New York City in the 1980s felt like a very different place. Imagine subway cars cloaked inside-out in graffiti and Times Square without the monumental LED screens. Evidenced by the likes of photographers Steven Siegel, Willy Spiller, and Jamel Shabazz, not to mention Charlie Ahearn’s Wild Style (1982), a period of intense, new, rough-around-the-edges energy was canonized. The era marked the birth of hip hop and New Wave, MTV, iconic fashion, legendary nightlife, and Pop Art.
In 1978, just prior to the economy reeling during a major recession, a 20-year-old Keith Haring (1958-1990) moved to Manhattan to study at the School of Visual Arts. “I arrived in New York at a time when the most beautiful paintings being shown in the city were on wheels—on trains—paintings that traveled to you instead of vice versa,” he said in a piece writing published by the The Keith Haring Foundation. The artist was fascinated by people’s responses to art encountered out in the open and unexpectedly—when it found its way into daily life and became a conduit to conversation and curiosity.

Whether with chalk or black paint, Haring could create decisive, confident line drawings of angels, UFOs, dancing figures, snakes, and other motifs virtually anywhere, many of which were temporary. His work is a highlight of the rescued Luna Luna amusement park, and a mural in Amsterdam was obscured by cladding for three decades before being rediscovered. My dad fondly recalls seeing Haring’s paintings in the hallway of the former Manhattan Pearl Paint art supplies store in 1980. I grew up recognizing his signature cartoonish style long before I knew who he was, wearing his work on a favorite T-shirt.

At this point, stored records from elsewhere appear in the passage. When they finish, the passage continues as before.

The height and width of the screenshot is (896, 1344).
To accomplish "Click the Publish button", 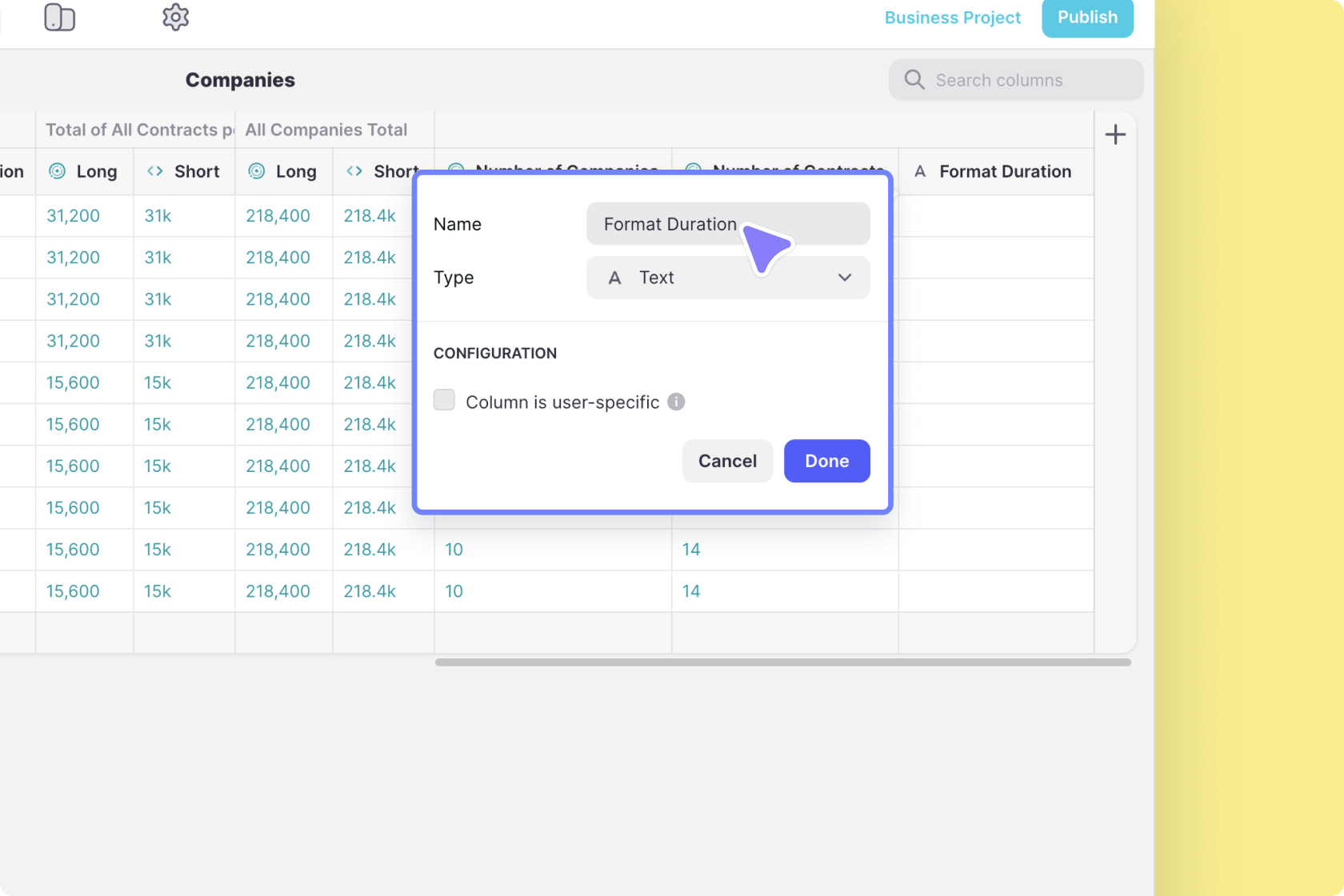I will tap(1086, 18).
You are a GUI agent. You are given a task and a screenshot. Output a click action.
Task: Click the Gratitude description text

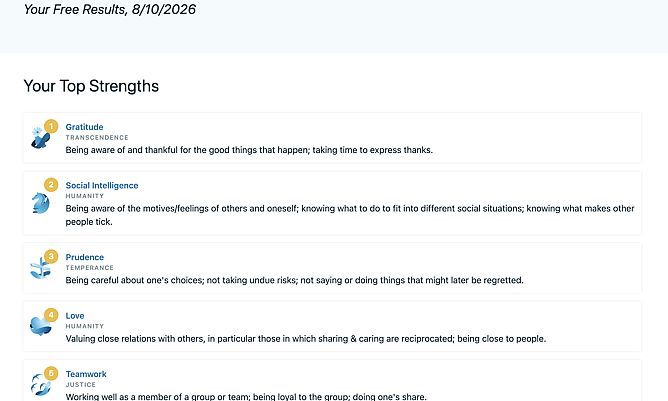(x=249, y=150)
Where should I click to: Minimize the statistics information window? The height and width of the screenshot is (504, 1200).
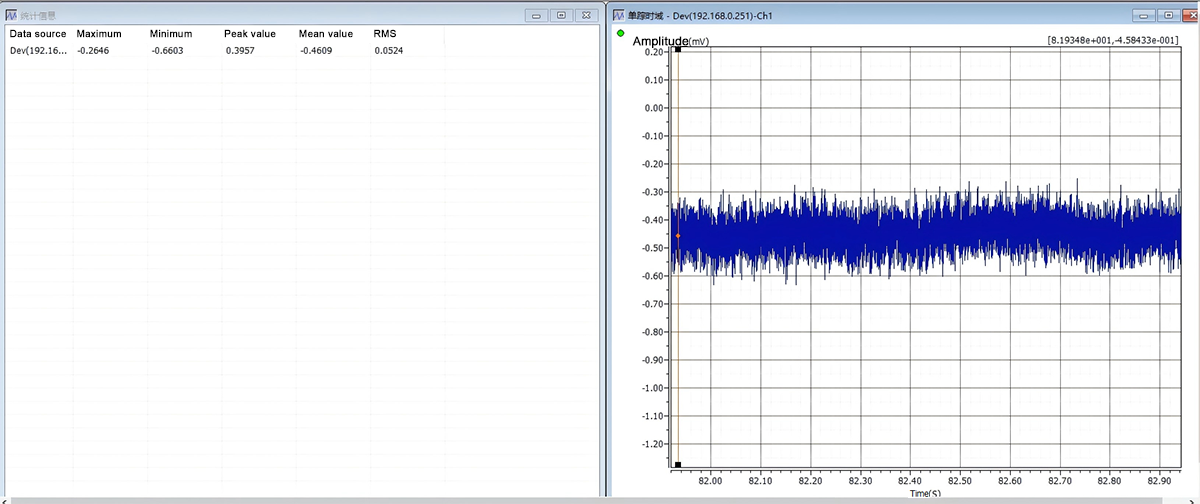tap(539, 16)
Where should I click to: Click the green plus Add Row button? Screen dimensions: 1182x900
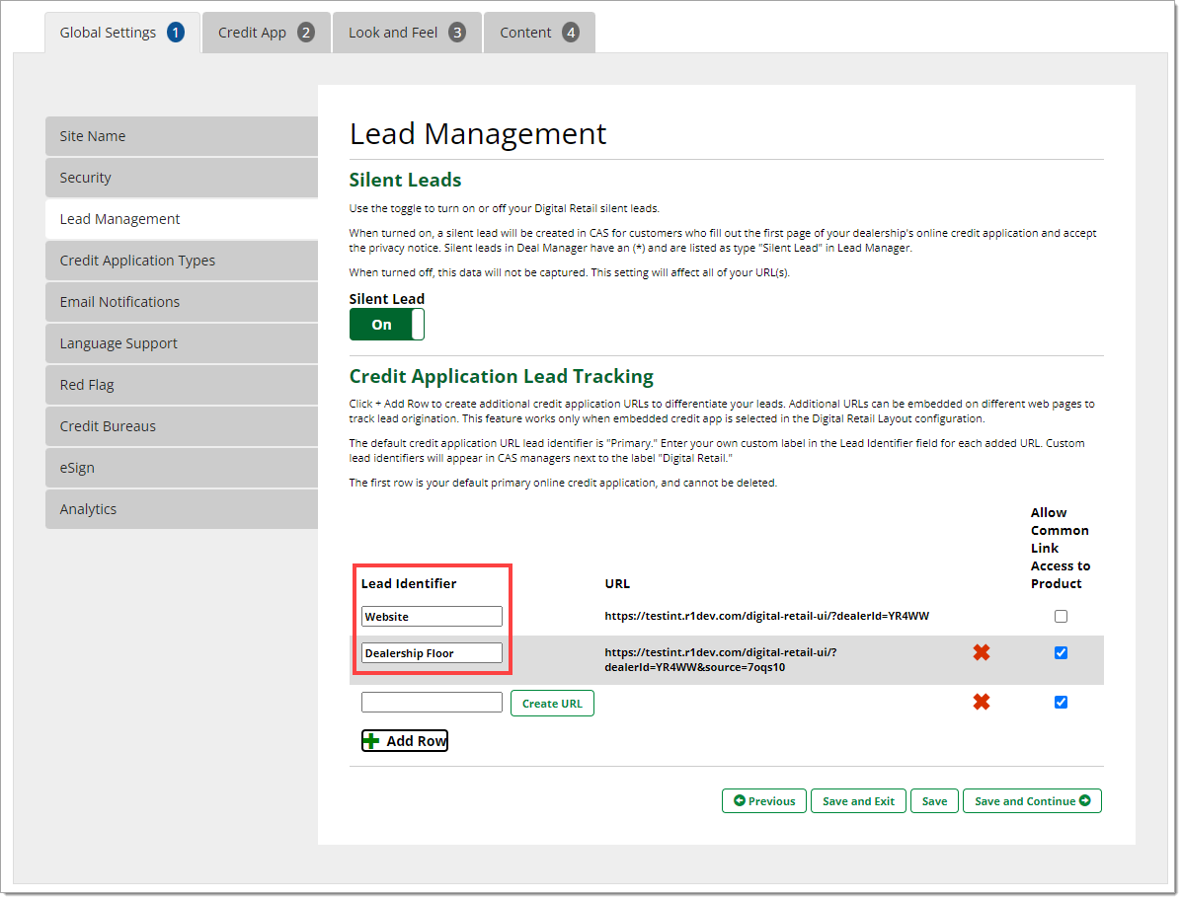[x=404, y=741]
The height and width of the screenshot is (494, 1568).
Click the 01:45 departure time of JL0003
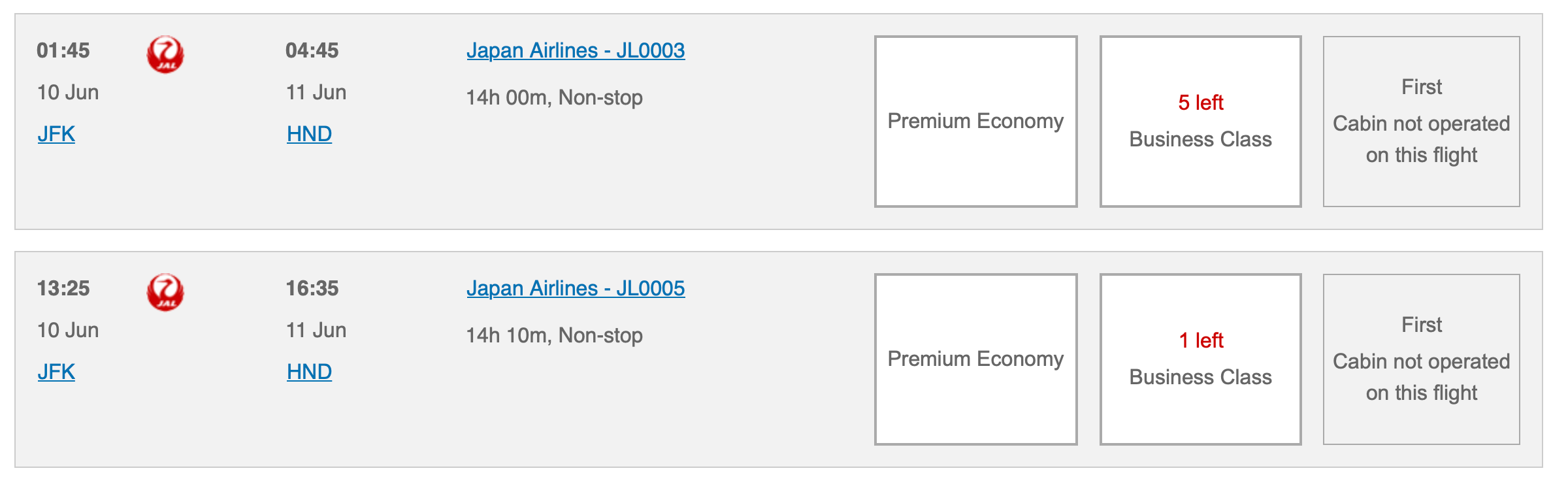pyautogui.click(x=63, y=50)
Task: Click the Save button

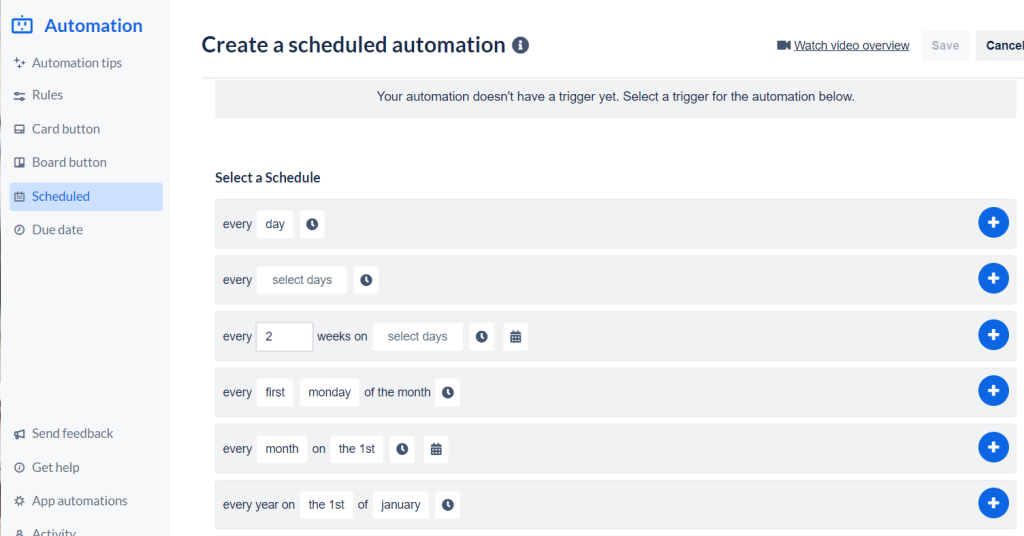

And it’s this prescient “art everywhere” focus that grounds an exhibition opening this week at Crystal Bridges Museum of American Art called Keith Haring in 3D.
While he didn’t consider himself a graffiti artist, Haring reveled in the technical precision of tags and unique interventions by street artists like Fab 5 Freddy, Lady Pink, Jean-Michel Basquiat as SAMO with collaborator Al Diaz, and many others were painting all over the city. “Graffiti spoke of a world that was hip and streetwise, creative and spontaneous and underground—all that he admired and wanted to be,” says the foundation. And as the trains rolled through subterranean stations lined with advertisements, Haring noticed something else: ready-made blank canvases.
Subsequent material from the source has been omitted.